§ **WORK TO COMPLETE**
[a] Decide whether each statement below agrees with the passage on Ozempic and Wegovy: (i) the medications were first designed to treat Type 2 diabetes; (ii) the medications are taken as oral tablets; (iii) Wegovy was approved for adults with a BMI of at least 25 regardless of other conditions. For each, answer yes or no and quote the deciding words of the passage.
[b] From the passage on Ozempic and Wegovy, retype the part that opens with the words containing "What is Ozempic" and closes with "cholesterol, or diabetes.".

───── TEXT UNDER STUDY

Are you struggling to lose weight? Have you heard about Ozempic or Wegovy and their potential for weight loss? These prescription medications, originally designed to treat Type 2 diabetes, have gained a lot of attention for their side effect of weight loss. In fact, they have become so popular that the FDA has classified them as in shortage due to the high demand. As the owner of “Losing Weight | Healthy Weight, Nutrition, and Physical,” I want to share with you everything you need to know about these medications and my number one tip to ensure that the weight you lose doesn’t come back.
What is Ozempic and Wegovy?
Ozempic and Wegovy are injectable medications containing semaglutide, which is a glucagon-like peptide-1 (GLP-1) agonist. Initially approved in 2017 to control blood sugar in individuals with Type 2 diabetes, these medications were discovered to have an additional benefit – weight loss. This led to further studies, and Wegovy was FDA-approved as a weight loss medication for adults with a BMI greater or equal to 30 or 27 with certain conditions such as high blood pressure, high cholesterol, or diabetes.

──────────
───── DATASET EXTRACT

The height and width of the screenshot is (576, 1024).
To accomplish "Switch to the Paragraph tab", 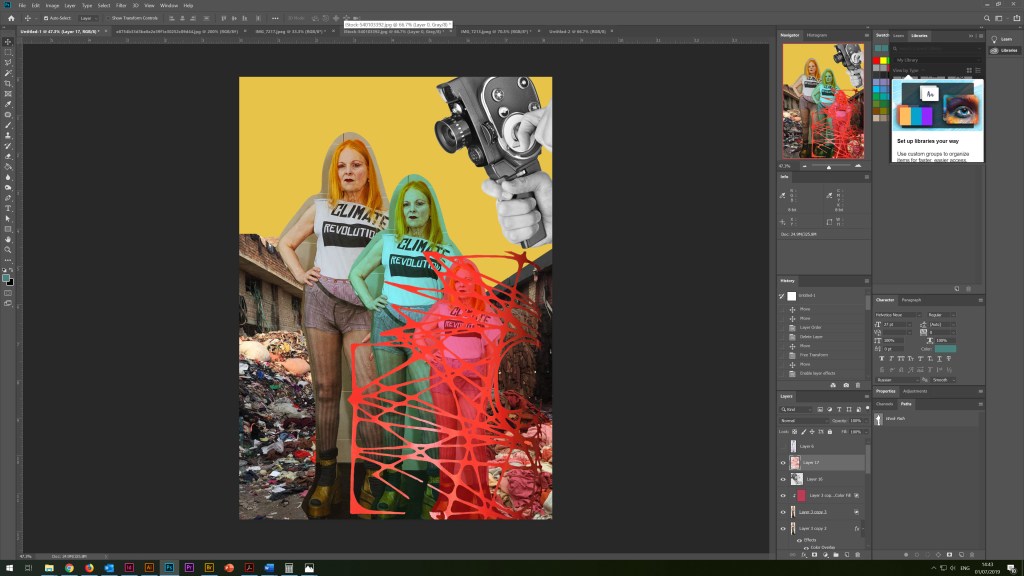I will (x=912, y=300).
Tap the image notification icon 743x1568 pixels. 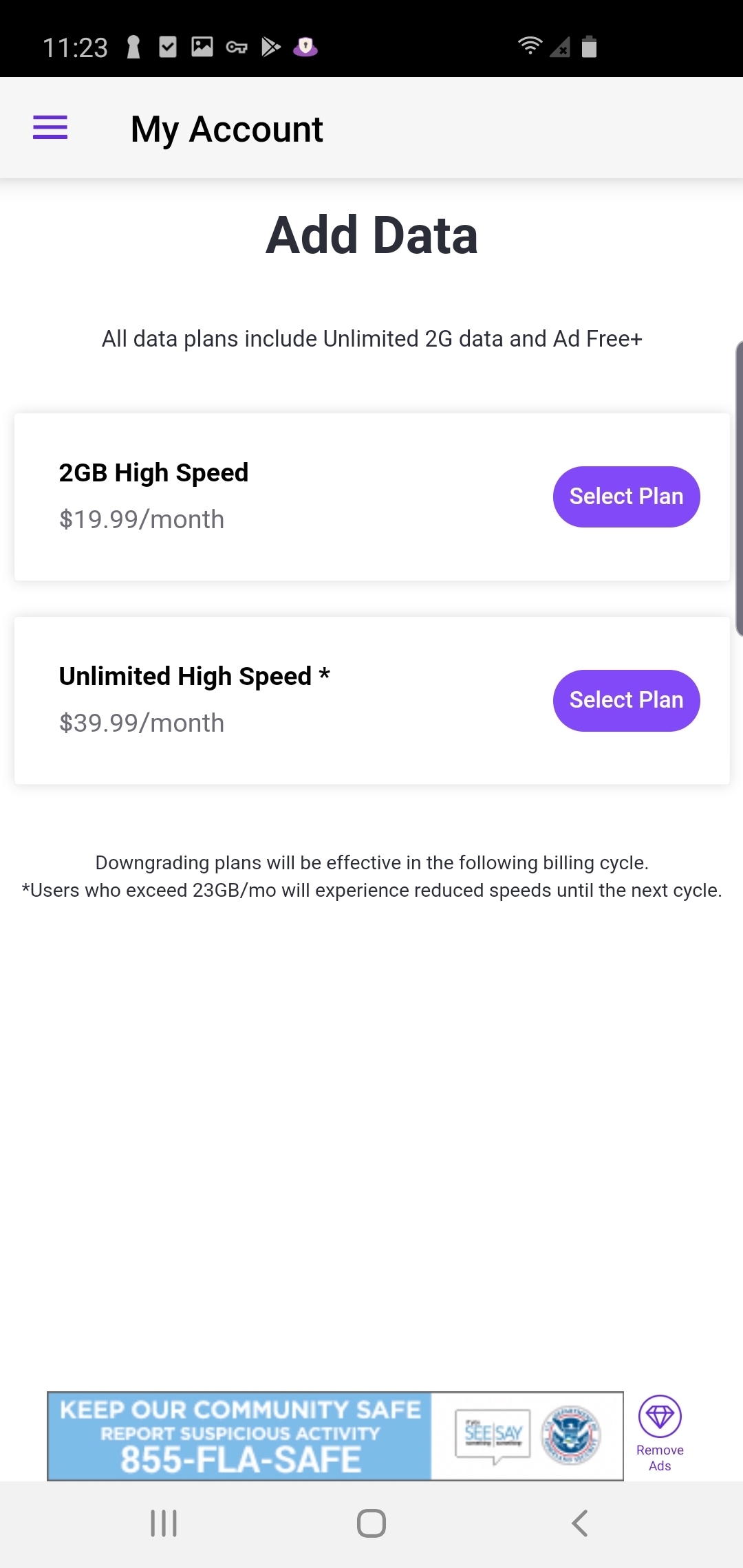pyautogui.click(x=202, y=47)
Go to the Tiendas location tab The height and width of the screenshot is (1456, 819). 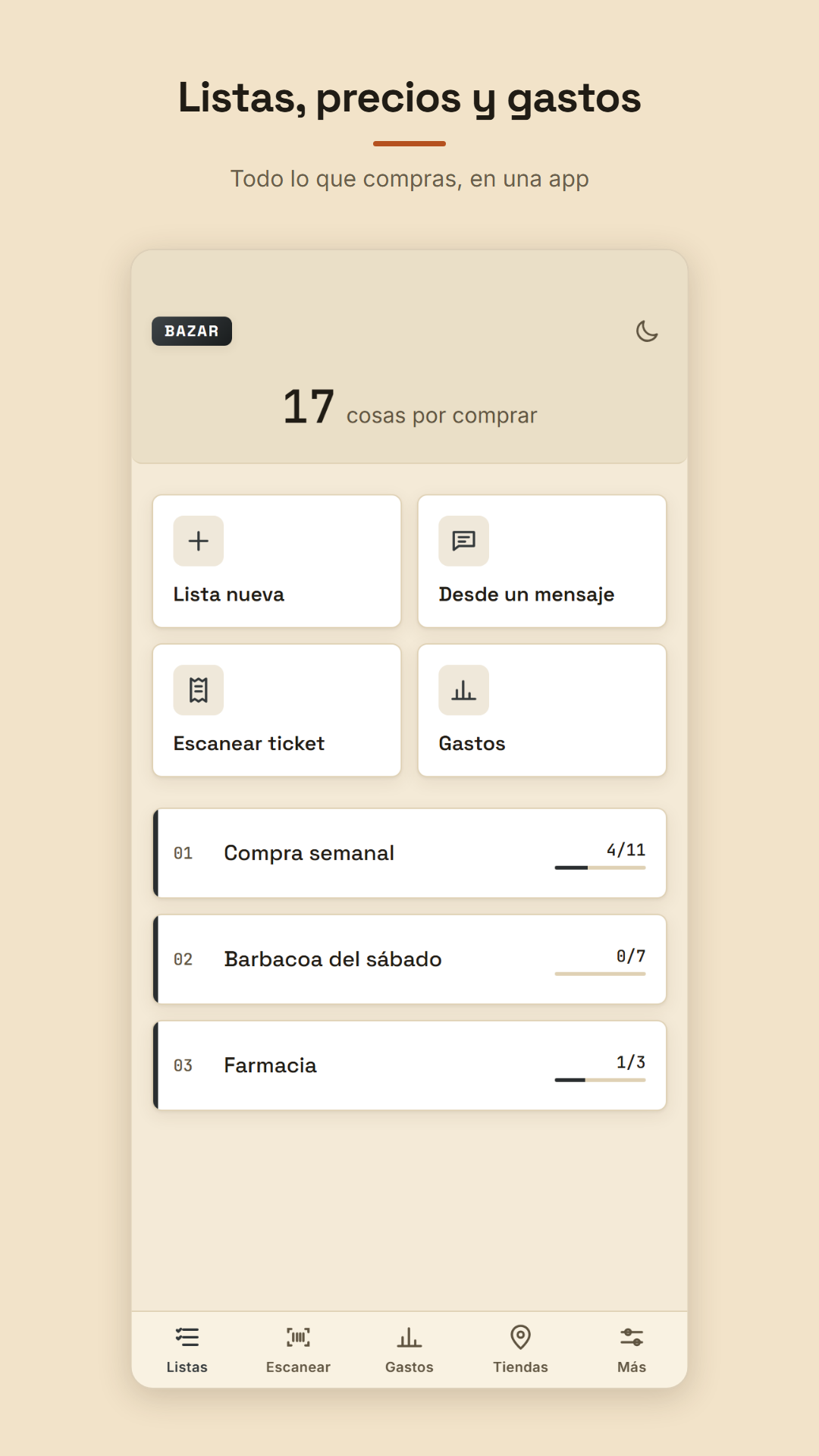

──────────

§ **ANSWERS GIVEN**
[a]
(i) Yes: "originally designed to treat Type 2 diabetes"
(ii) No: "Ozempic and Wegovy are injectable medications containing semaglutide"
(iii) No: "adults with a BMI greater or equal to 30 or 27 with certain conditions such as high blood pressure, high cholesterol, or diabetes"

[b]
What is Ozempic and Wegovy?
Ozempic and Wegovy are injectable medications containing semaglutide, which is a glucagon-like peptide-1 (GLP-1) agonist. Initially approved in 2017 to control blood sugar in individuals with Type 2 diabetes, these medications were discovered to have an additional benefit – weight loss. This led to further studies, and Wegovy was FDA-approved as a weight loss medication for adults with a BMI greater or equal to 30 or 27 with certain conditions such as high blood pressure, high cholesterol, or diabetes.